### Task data:
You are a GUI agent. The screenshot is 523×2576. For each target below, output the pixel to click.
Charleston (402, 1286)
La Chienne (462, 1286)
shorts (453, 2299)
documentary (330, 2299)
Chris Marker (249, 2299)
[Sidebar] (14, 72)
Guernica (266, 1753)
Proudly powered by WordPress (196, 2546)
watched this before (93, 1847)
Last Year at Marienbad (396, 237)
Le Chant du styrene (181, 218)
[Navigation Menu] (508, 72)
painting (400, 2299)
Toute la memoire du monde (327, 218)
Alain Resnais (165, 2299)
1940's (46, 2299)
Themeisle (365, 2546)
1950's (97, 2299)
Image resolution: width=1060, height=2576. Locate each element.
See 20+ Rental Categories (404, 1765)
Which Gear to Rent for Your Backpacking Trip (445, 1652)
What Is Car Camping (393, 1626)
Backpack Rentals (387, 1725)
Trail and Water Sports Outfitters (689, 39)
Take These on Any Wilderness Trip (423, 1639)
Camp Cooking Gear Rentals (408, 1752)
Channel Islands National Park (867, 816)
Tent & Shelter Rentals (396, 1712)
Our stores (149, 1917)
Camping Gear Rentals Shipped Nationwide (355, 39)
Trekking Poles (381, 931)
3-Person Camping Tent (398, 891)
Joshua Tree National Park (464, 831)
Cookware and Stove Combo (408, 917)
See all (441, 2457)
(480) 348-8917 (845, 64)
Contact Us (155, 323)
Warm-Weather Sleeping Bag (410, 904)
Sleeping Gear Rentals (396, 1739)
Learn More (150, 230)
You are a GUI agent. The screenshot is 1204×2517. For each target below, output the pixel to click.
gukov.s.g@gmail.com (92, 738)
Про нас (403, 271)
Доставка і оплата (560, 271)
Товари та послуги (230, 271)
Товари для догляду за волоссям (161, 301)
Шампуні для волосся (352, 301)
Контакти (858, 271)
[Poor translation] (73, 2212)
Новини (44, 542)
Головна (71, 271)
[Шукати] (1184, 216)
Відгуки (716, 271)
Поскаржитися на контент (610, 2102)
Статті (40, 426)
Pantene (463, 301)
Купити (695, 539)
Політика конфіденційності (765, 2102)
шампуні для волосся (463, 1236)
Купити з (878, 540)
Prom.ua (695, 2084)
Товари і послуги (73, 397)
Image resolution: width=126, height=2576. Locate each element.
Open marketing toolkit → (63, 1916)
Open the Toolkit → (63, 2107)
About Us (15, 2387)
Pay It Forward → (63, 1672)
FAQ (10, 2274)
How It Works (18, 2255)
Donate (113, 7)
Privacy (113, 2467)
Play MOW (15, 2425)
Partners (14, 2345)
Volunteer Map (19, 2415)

### Aim:
Copy every row from the one containing "Статті (40, 426)" down to the last row, inclusive, reproducing each line as it appears.

### Complete output:
Статті (40, 426)
Pantene (463, 301)
Купити (695, 539)
Політика конфіденційності (765, 2102)
шампуні для волосся (463, 1236)
Купити з (878, 540)
Prom.ua (695, 2084)
Товари і послуги (73, 397)
Image resolution: width=126, height=2576. Locate each element.
Open marketing toolkit → (63, 1916)
Open the Toolkit → (63, 2107)
About Us (15, 2387)
Pay It Forward → (63, 1672)
FAQ (10, 2274)
How It Works (18, 2255)
Donate (113, 7)
Privacy (113, 2467)
Play MOW (15, 2425)
Partners (14, 2345)
Volunteer Map (19, 2415)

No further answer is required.